THE PROBLEM: Please answer from the Roomer Travel text below: what average discount has Karaburun seen on the platform?

SELECTED TEXT:
<<<<

Richie Karaburun, Roomer Travel’s United States Managing Director, was recently on the Emerging Market Trends Panel at the Hotel Electronic Distribution Network Association (HEDNA) conference, and he discussed the business model behind the startup.

Here is how Roomer Travel works:  travelers who have booked, and prepaid, for a non-refundable room can put their room up on the site, where they can re-sell it to another person.

On the surface, there is some fear from hoteliers and room suppliers that “hotel scalping” will become the norm, creating a potential disruption in the hotel supply chain.  For example, what is stopping a person from buying a room at $100 six months in advance, and then selling in later when the Best Available Rate is higher than the price originally paid – thus making a profit? Shouldn’t this profit be going to the hotel whose inventory is being re-sold rather than the customer?

Karaburun pointed out, the average discount they have seen on their platform is 37%.  He claims this is a far cry from scalping, and more of a way to help customers with not having to eat the cost of the pre-paid hotel room when plans change.

The main goal of the company is to connect sellers – traveler who can no longer use their hotel reservation, but do not want to pay the cancellation fee – with other travelers who are willing to buy the reservation for them.  This creates value for the hotels – which do not need to re-market the room and sell it for less (the hotel still gets the full price for a reservation).  Hotels also have the opportunity to capture the incremental revenues (WiFI, minibar, etc.) which would be lost if the room is not re-sold.

Four Immediate Challenges Facing Roomer Travel

1) The true size of the market remains uncertain.  Although Karaburun estimated that there are 80,000 hotel daily no-shows in the United States in an NBC News interview, this may be a slightly exaggerated figure.  The key here is that not all hotels are offering a resale market option, and some of these rooms may not be non-refundable.

2) Unlike airlines, hotels allow name changes on a reservation now.  If a consumer finds himself or herself unable to use a prepaid reservation, he or she can reach out to others using social media to see if anyone is interested in using a room.

3) Hotels may resist using Roomer if they believe it will have a negative effect on their revenues.

4) Simple convincing hotels to participate in this new marketplace will be a tough sell.  Roomer could find it difficult getting branded hotels to participate.  An easier angle to work may be independent hotels, but this reaches a limited consumer base.

>>>>

DATASET EXCERPTS:
<<<<

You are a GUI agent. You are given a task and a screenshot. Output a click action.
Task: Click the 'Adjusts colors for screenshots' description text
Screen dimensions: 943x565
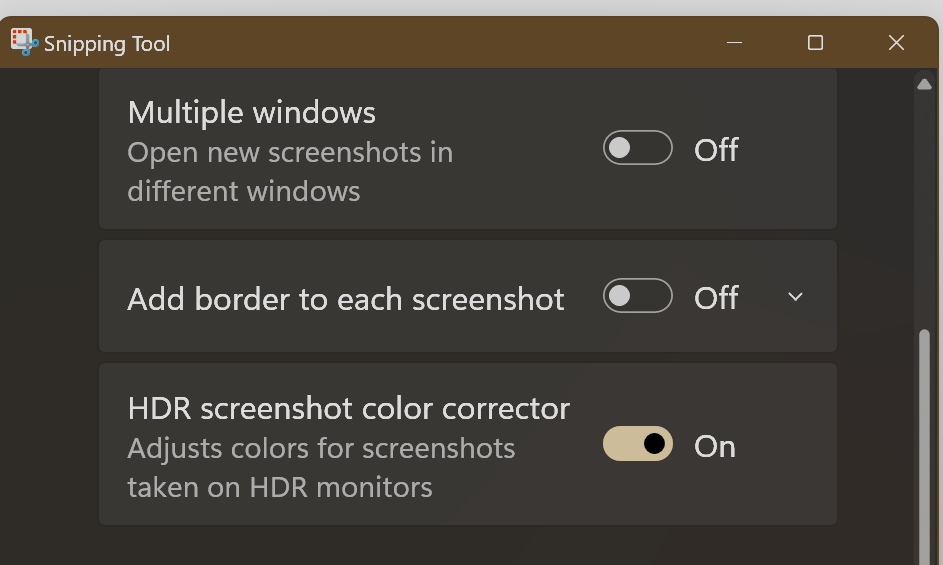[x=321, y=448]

>>>>
<<<<

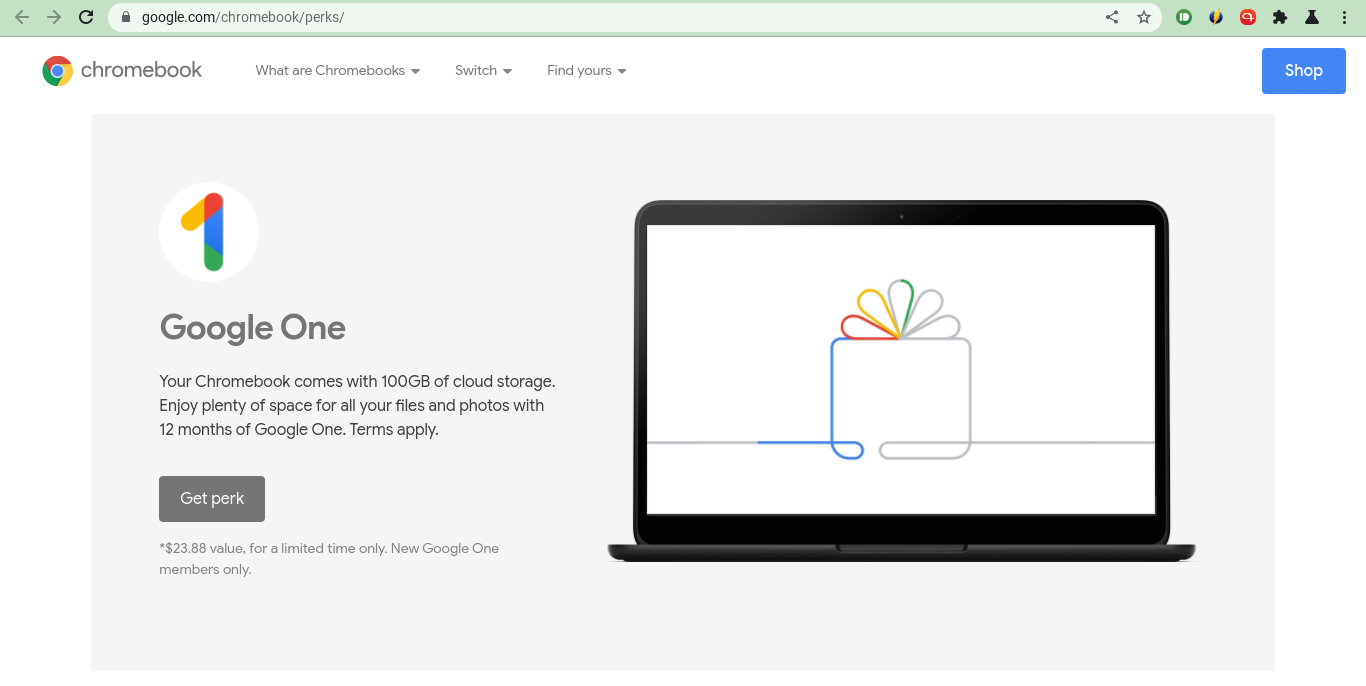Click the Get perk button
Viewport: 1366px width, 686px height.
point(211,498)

>>>>

OUTPUT BELOW: 37%